Lets try to manually compute the same statistics.

In [None]:
print(np.std(tips.tip)/np.sqrt(len(tips.tip)))

---

### Confidence intervals

The most often you will see 95% confidence intervals (CI). What does they mean? The interpretation is simple - when we draw samples from the population and calculate the mean of each of them, 95% will be expected to be within the particular range. This range is almost two standard errors (1.96) above and two (1.96) below the **mean of those sample means** (1.96 because it gives us interval that cover 95% of population).

In [None]:
print("Sample Mean:", tips.tip.mean(), "\n", "Sample Standard Deviation:", tips.tip.std())

In [None]:
from scipy.stats import norm

In [None]:
#Confidence interval on the mean
norm.interval(0.95, loc=tips.tip.mean(), scale = tips.tip.std()/np.sqrt(len(tips)))

Lets try to manually calculate CI.

In [None]:
tips.tip.mean() + (1.96 * sem(tips.tip, ddof=1))

In [None]:
tips.tip.mean() - (1.96 * sem(tips.tip, ddof=1))

There is only a 5% chance that the range 2.82 and 3.17 excludes the mean of the population.

In [None]:
sns.pointplot(tips.tip) #pointplot visualises confidence intervals

Null hypothesis testing - approach which allows us to confirm or reject our predictions regarding reality.

# Hypothesis Testing


We would like to know if the effects we see in the sample (observed data) are likely to occur in the population. 

The way classical hypothesis testing works is by conducting a statistical test to answer the following question:
> Given the sample and an effect, what is the probability of seeing that effect just by chance?

Here are the steps on how we would do this

1. Define null and alternative hypothesis - something you want to test
<br> H0 - absence of the effect
<br>H1 - presence of the effect
2. Specify significance level (alpha = 0.05 typically)
2. Generate sample and compute test statistic
3. Compute p-value (probability of our result being false)
4. Compare p to alpha
5. Interpret the result (p-value lower than 0.05 - reject the null hypothesis about no effect)

If p-value is very low (most often than now, below 0.05), the effect is considered statistically significant.
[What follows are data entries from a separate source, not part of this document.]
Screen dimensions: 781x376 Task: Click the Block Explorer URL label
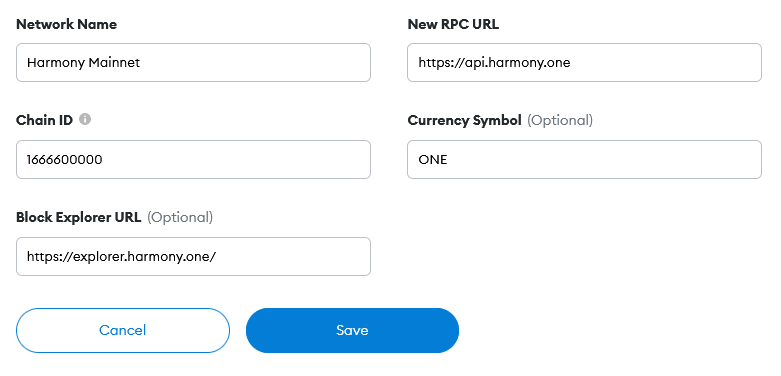[x=79, y=217]
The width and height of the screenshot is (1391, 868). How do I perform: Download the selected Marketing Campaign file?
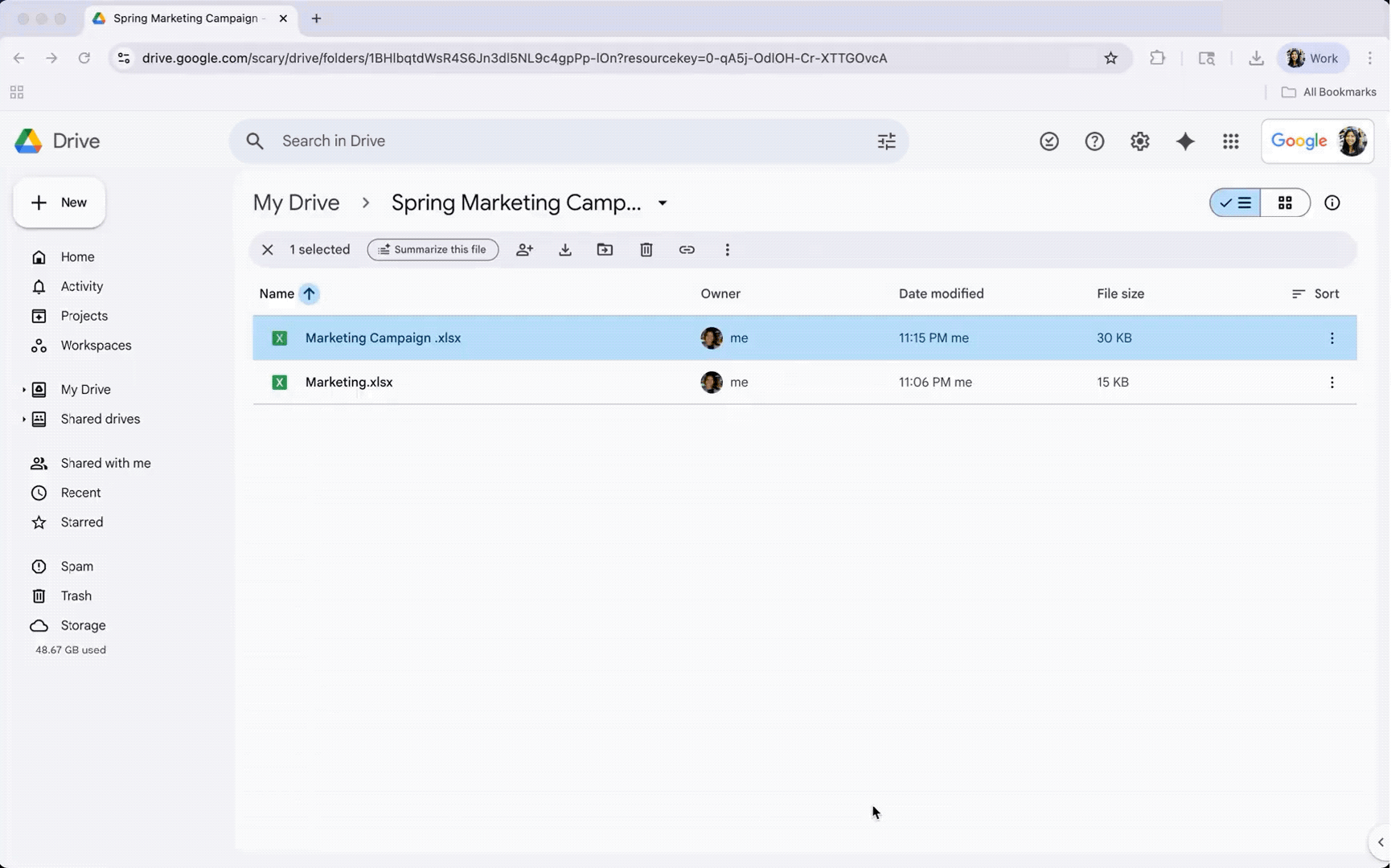click(x=565, y=249)
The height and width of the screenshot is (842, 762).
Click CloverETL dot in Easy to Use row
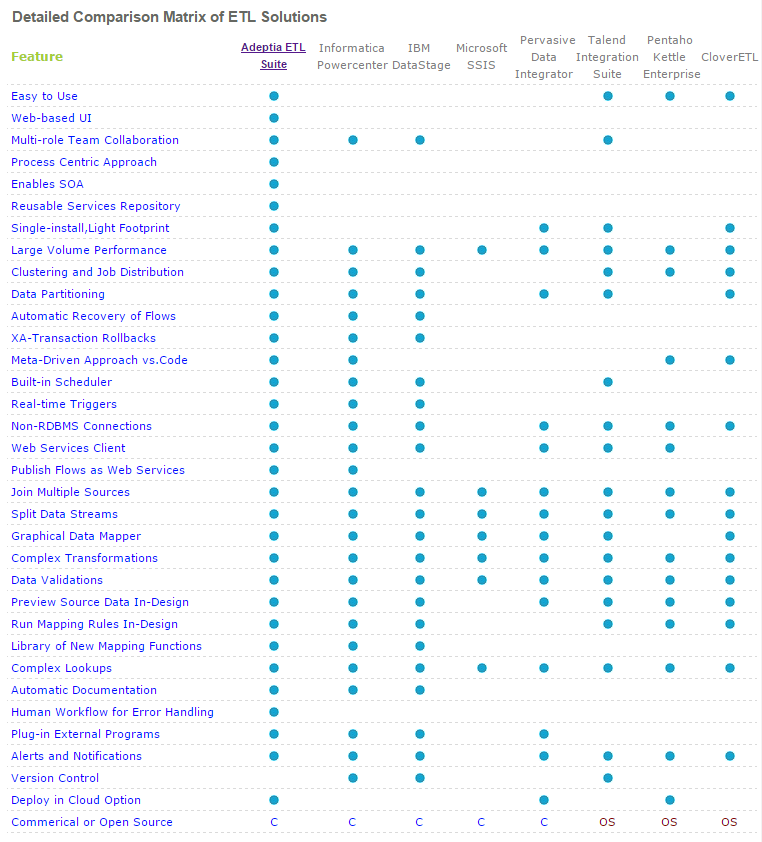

That means that effect is unlikely to have occured by chance. The inference? The effect is likely to be seen in the population too. 

This process is very similar to the *proof by contradiction* paradigm. We first assume that the effect is false. That's the null hypothesis. Next step is to compute the probability of obtaining that effect (the p-value). If p-value is very low(<0.05 as a rule of thumb), we reject the null hypothesis. 

## Question: Are tips significantly different for males in comparison to females?

### Independent samples t-test (between-subject).

**Null Hypothesis**: Mean tips aren't significantly different for males and females.
<br>**Alternative Hypothesis**: Mean tips are significantly different for males and females.

Perform **t-test** and determine the p-value. 

In [None]:
males_tips = tips[tips['sex']=='Male']
females_tips = tips[tips['sex']=='Female']

### Assumption of t-test

One assumption is that variances in two groups are equal which can be tested using [Levene test for equal variances](https://en.wikipedia.org/wiki/Levene%27s_test). If p-value is less than 0.05, then we cannot rejest hypothesis that variances are NOT equal.

H0: variances in groups are equal.
<br> H1: variances in groups are not equal.

In [None]:
stats.levene(males_tips['tip'], females_tips['tip'])

Another assumption is that the data used came from a normal distribution. 
<br>
There's a [Shapiro-Wilk test](https://en.wikipedia.org/wiki/Shapiro-Wilk) to test for normality. If p-value is less than 0.05, then there's a low chance that the distribution is normal.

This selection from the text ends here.